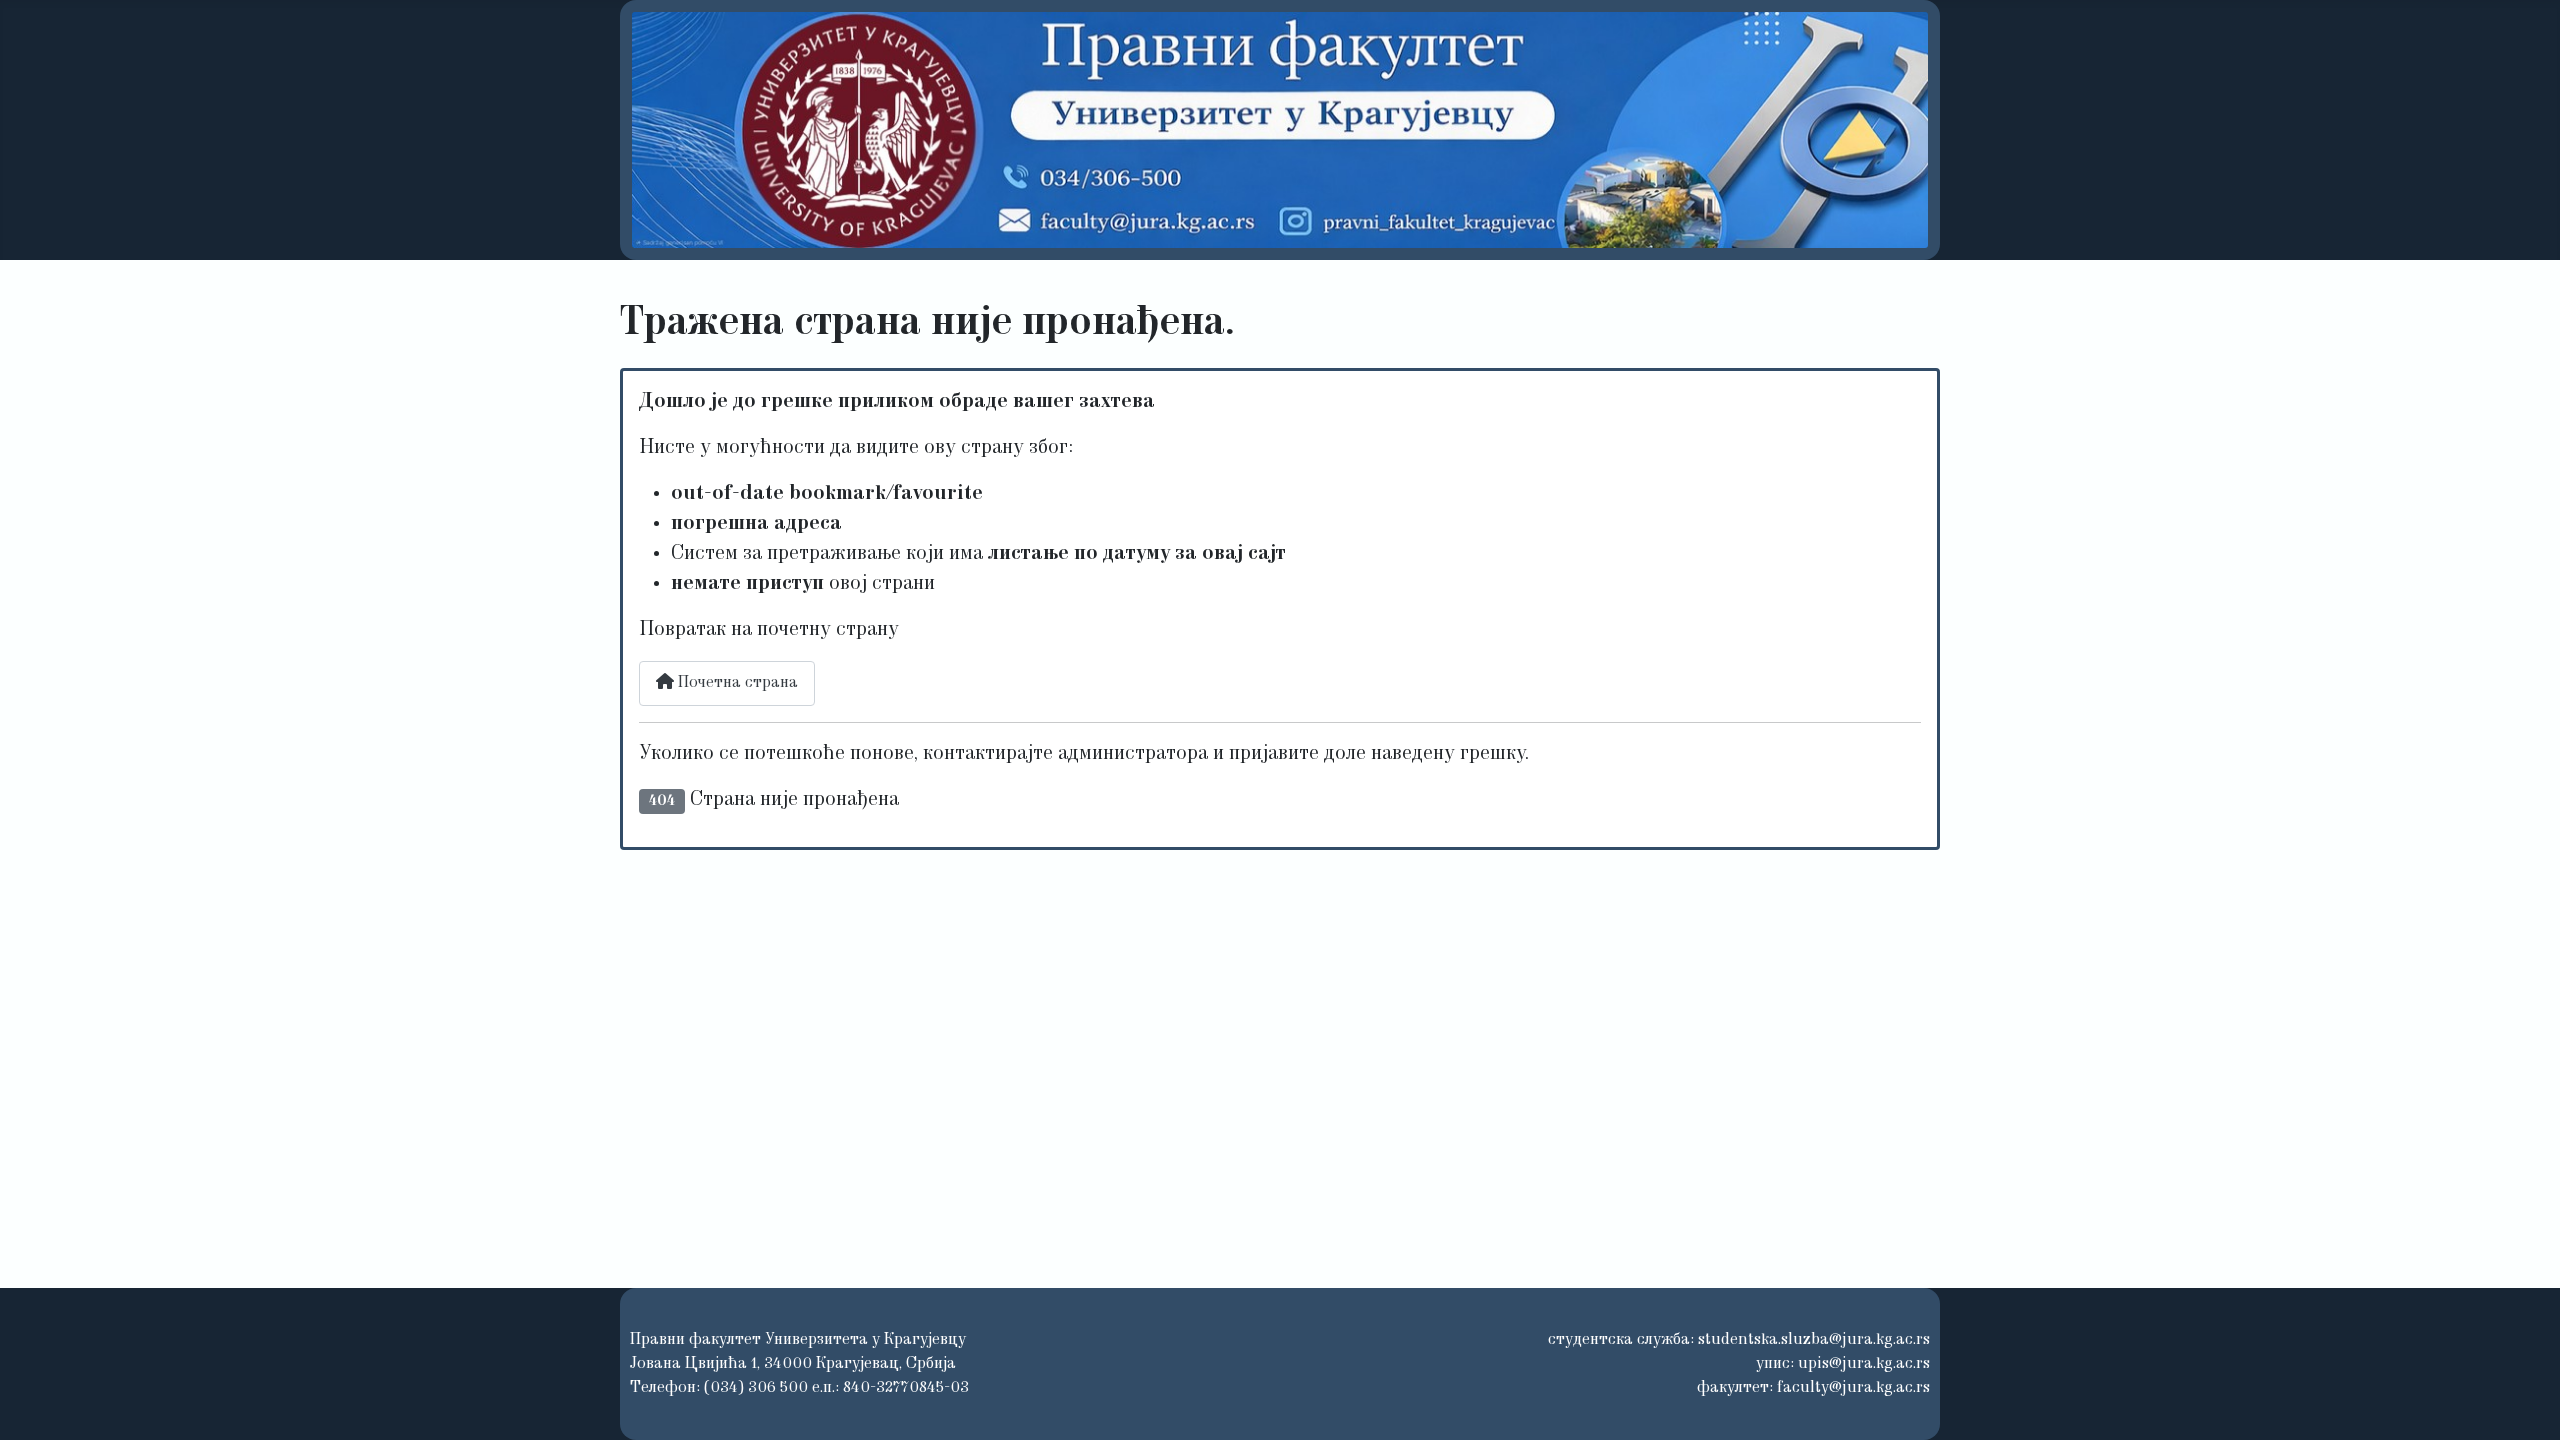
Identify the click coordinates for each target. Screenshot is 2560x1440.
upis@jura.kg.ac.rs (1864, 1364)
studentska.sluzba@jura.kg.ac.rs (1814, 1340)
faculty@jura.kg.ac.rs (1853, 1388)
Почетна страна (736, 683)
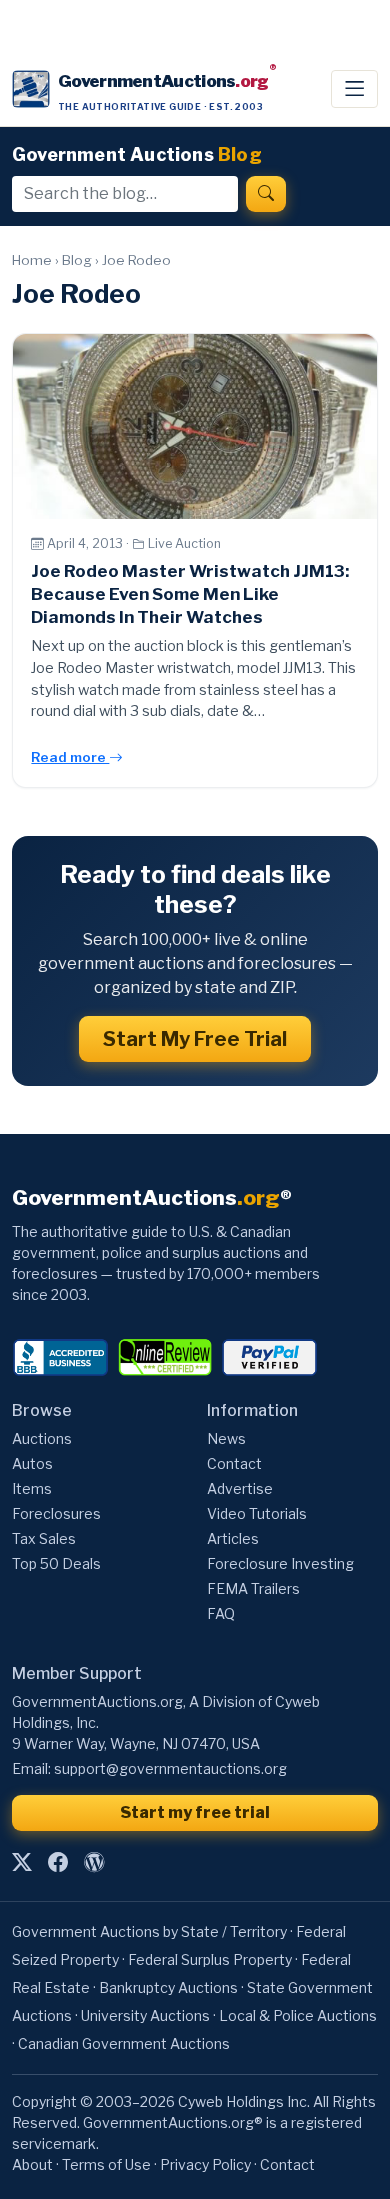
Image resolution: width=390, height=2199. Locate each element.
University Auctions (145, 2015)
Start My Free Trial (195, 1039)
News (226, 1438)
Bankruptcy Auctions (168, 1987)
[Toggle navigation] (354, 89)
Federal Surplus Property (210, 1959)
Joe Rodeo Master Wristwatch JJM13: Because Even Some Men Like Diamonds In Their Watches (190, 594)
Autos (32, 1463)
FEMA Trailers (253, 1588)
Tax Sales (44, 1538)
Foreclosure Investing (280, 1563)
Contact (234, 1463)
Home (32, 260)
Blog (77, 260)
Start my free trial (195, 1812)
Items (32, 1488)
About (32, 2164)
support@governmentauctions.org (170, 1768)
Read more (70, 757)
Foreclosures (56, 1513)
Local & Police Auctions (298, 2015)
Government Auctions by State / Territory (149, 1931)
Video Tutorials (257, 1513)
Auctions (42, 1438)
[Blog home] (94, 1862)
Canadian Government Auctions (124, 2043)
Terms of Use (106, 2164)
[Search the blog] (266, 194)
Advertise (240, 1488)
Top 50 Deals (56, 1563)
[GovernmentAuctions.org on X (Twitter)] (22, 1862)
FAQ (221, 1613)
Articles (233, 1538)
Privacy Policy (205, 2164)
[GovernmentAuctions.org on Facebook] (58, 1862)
********************
[Your instructions] Only text belongs in the copy: repeat each line of the data exactly and leave out the pictures.

[Response to the exercise]
Identify the click coordinates for each target. Screenshot is 2560x1440.
upis@jura.kg.ac.rs (1864, 1364)
studentska.sluzba@jura.kg.ac.rs (1814, 1340)
faculty@jura.kg.ac.rs (1853, 1388)
Почетна страна (736, 683)
Image resolution: width=390, height=2199. Locate each element.
University Auctions (145, 2015)
Start My Free Trial (195, 1039)
News (226, 1438)
Bankruptcy Auctions (168, 1987)
[Toggle navigation] (354, 89)
Federal Surplus Property (210, 1959)
Joe Rodeo Master Wristwatch JJM13: Because Even Some Men Like Diamonds In Their Watches (190, 594)
Autos (32, 1463)
FEMA Trailers (253, 1588)
Tax Sales (44, 1538)
Foreclosure Investing (280, 1563)
Contact (234, 1463)
Home (32, 260)
Blog (77, 260)
Start my free trial (195, 1812)
Items (32, 1488)
About (32, 2164)
support@governmentauctions.org (170, 1768)
Read more (70, 757)
Foreclosures (56, 1513)
Local & Police Auctions (298, 2015)
Government Auctions by State / Territory (149, 1931)
Video Tutorials (257, 1513)
Auctions (42, 1438)
[Blog home] (94, 1862)
Canadian Government Auctions (124, 2043)
Terms of Use (106, 2164)
[Search the blog] (266, 194)
Advertise (240, 1488)
Top 50 Deals (56, 1563)
[GovernmentAuctions.org on X (Twitter)] (22, 1862)
FAQ (221, 1613)
Articles (233, 1538)
Privacy Policy (205, 2164)
[GovernmentAuctions.org on Facebook] (58, 1862)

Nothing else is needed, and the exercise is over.